After induction of adequate endotracheal anesthesia, we performed the rigid proctoscopy while still on the transfer cart. I was able to pass the rigid scope and encountered the mass at approx. 8 cm. It was lying anteriorly. There was no ongoing bleeding noted, but the mass did appear large and friable. We them withdrew the scope. The patient was moved over to the operating table, placed in prone jackniife position. All pressure points were padded. The buttocks were taped apart and then prepped and draped sterily. We then proceeded with the transanal endoscopic resection. (Then it goes on to say to look at the other surgeon's dictation for further details.

second co surgeon

....A small Alexis wound protector was placed throught the anal opening into the distal rectal vault. Sterile glove was applied. The flexible trocars were placed throught the holes of the glove secured with silk ties. CO2 insufflation undertaken to maximum pressure of 10 mmHg. A 5mm, 30 degree laparoscope was utilized for camera visualization. This showed the large rectal polyp anteriorly. This was roughly 8cm from the dentate line.
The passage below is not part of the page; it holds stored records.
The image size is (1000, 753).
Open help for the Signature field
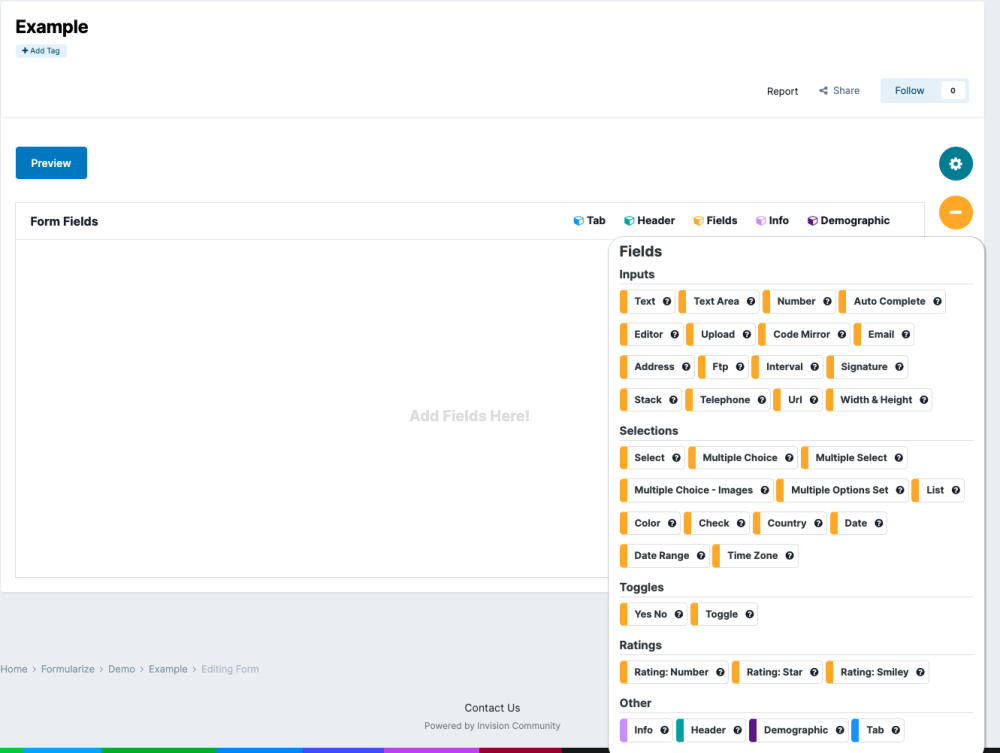pyautogui.click(x=898, y=366)
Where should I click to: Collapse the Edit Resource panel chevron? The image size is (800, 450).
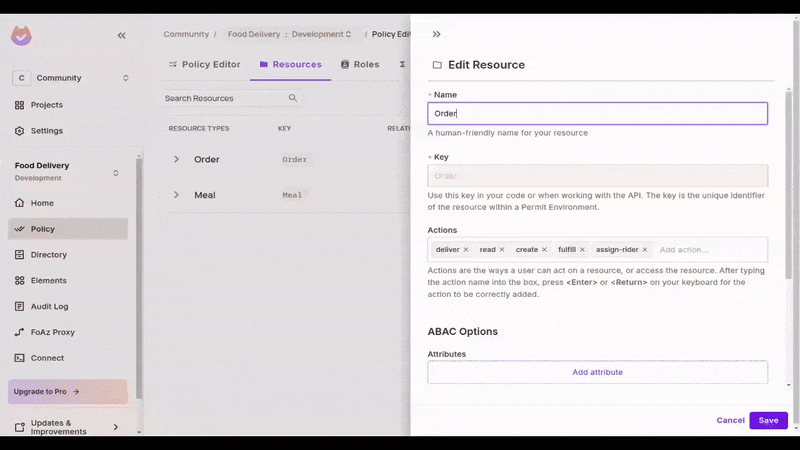click(436, 34)
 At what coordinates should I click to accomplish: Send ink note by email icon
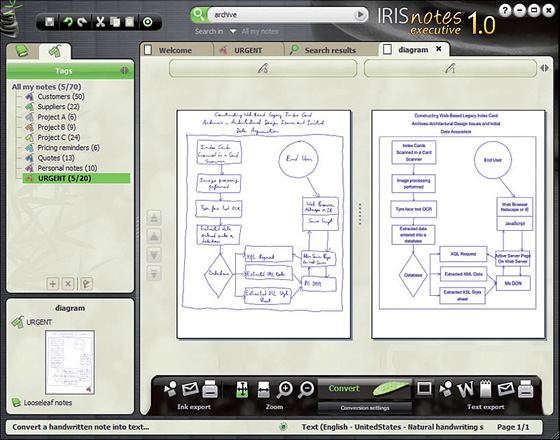pos(190,389)
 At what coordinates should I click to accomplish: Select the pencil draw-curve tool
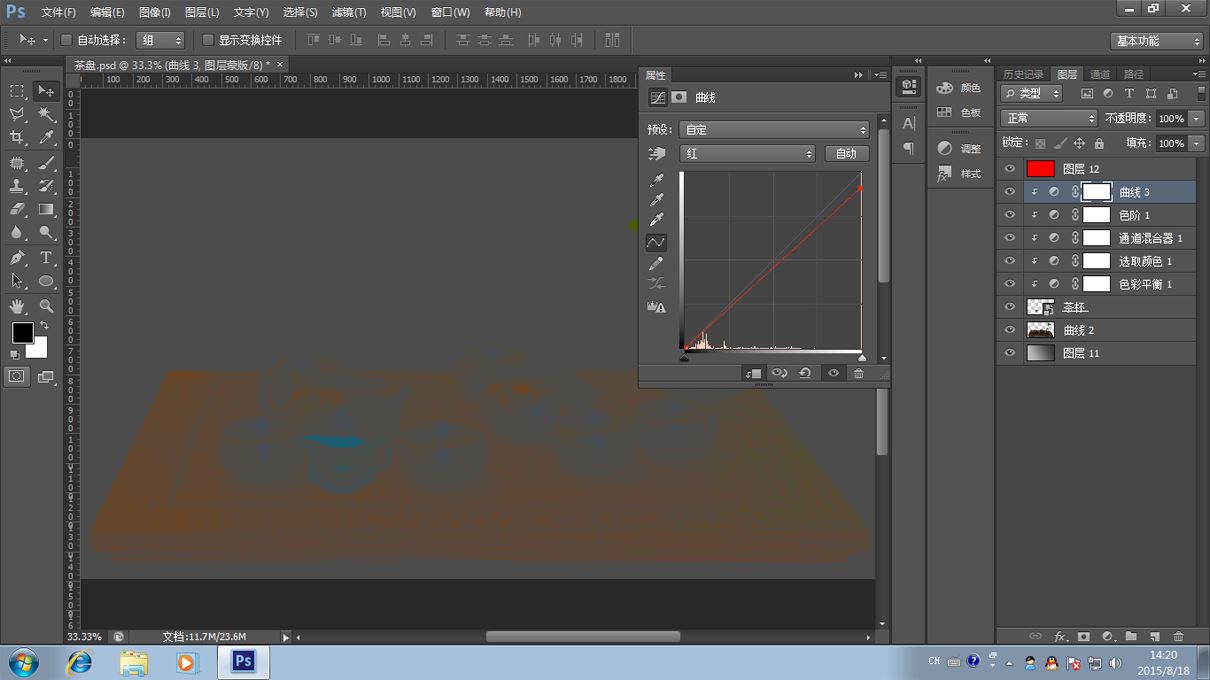click(656, 263)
The monopolar cautery was utilized to mark the specimen with 5 to 10mm margin. Specimen was the elevated and excised through the muscularis propria into the perirectal fat. This was carried out circumferentially completley excising the mass. This was retrieved and submitted for pathololgy review. This was marked for orientation.
Glove was returned. the operative site was inspected. It was irrigated with sterile saline. Hemostasis maintained with monopolar cautery. Then 3-0 V-Loc suture was placed inrunning fashion to approximate the mucosal edges.

Give me your thoughts. Thanks!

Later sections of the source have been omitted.